* _Extracted text_
|---|
Actually I was worng whn I mentioned integration was needed for friction, I was getting friction and air resistance confused. :rolleyes:

For friction you'd need to know the weight of the cars, however once you know that you also have to know what way the cars are traveling. This could be hard as a car traveling right initially but accelerating to the left would eventually stop and start traveling left whereupon the direction friction acts would change.

All in all, a very messy problem.
Posted on 2002-02-10 11:26:26 by Eóin
for firction of course you need to know the weight of the cars ,
but i more focus on crashes than firction .

my equations are correct here is a little explantion ( but i'm sure you know this allready)
Posted on 2002-02-11 12:19:04 by eko
Tensor Analysis is more of a theoretical tool used for physics problems with multiple unknowns in multiple dimensions - popularized by Einsteins general theory.
Posted on 2002-02-11 12:42:42 by bitRAKE
If I recall correctly, invented by Berhard Rienmann, and used by Maxwell's (theory of light) even before the great Albert ;)

Physics rule :)

Greets,
Mav
Posted on 2002-02-11 16:36:22 by Maverick
Thanks bitRAKE and Maverick, at least we don't need it for any of these problems.

eko, I didn't mean to suggest your equation was wrong, and I admit I had mistakenly thought you ment to use the equation with regard to friction. Sorry if I came off a little condesending.

Your idea is actually a good one. I think I'll post it as a propper question. But if you don't mind I'll use balls for the objects instead of cars. After all when cars crash you more so get the idea that they get mangled rather than bounce off each other. :grin:
Posted on 2002-02-12 05:08:48 by Eóin
|---|
* _Prompt a_
Render the rows from the line that contains "Collapse the secondary menu panel icon" through the end of the rows as a numbered list, leaving out any blank lines.
The forum thread and the rows that follow it have no connection to each other.

(Items from a dataset)
|---|
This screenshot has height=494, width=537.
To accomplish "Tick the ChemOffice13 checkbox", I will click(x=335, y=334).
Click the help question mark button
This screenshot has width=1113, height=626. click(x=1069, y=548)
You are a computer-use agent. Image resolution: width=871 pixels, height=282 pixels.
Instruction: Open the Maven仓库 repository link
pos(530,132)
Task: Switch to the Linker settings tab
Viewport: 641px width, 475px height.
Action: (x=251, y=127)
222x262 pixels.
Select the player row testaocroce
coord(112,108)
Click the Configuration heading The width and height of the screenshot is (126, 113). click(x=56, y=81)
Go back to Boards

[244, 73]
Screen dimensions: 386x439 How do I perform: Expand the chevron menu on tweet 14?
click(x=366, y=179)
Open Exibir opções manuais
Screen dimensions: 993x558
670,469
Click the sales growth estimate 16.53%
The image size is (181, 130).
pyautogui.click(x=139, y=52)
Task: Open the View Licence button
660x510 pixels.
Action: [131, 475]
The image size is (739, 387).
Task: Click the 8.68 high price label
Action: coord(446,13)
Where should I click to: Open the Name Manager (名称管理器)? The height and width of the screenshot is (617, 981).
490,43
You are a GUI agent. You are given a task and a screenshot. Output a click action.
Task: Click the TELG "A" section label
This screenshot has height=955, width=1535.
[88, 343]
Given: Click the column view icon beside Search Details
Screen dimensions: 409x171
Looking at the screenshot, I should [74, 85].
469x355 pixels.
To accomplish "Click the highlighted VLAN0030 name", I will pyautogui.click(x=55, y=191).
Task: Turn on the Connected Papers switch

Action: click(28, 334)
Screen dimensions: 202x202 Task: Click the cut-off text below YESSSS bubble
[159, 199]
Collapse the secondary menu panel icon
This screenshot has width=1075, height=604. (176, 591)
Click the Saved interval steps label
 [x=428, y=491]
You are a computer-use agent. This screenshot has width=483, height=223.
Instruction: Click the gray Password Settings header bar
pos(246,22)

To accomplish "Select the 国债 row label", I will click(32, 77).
|---|
* _Prompt b_
Reproduce word for word the stretch of the forum thread on friction and car crashes from "my equations are" through "great Albert ;)".

* _Expected answer a_
1. Collapse the secondary menu panel icon
2. This screenshot has width=1075, height=604. (176, 591)
3. Click the Saved interval steps label
4.  [x=428, y=491]
5. You are a computer-use agent. This screenshot has width=483, height=223.
6. Instruction: Click the gray Password Settings header bar
7. pos(246,22)
8. To accomplish "Select the 国债 row label", I will click(32, 77).

* _Expected answer b_
my equations are correct here is a little explantion ( but i'm sure you know this allready)
Posted on 2002-02-11 12:19:04 by eko
Tensor Analysis is more of a theoretical tool used for physics problems with multiple unknowns in multiple dimensions - popularized by Einsteins general theory.
Posted on 2002-02-11 12:42:42 by bitRAKE
If I recall correctly, invented by Berhard Rienmann, and used by Maxwell's (theory of light) even before the great Albert ;)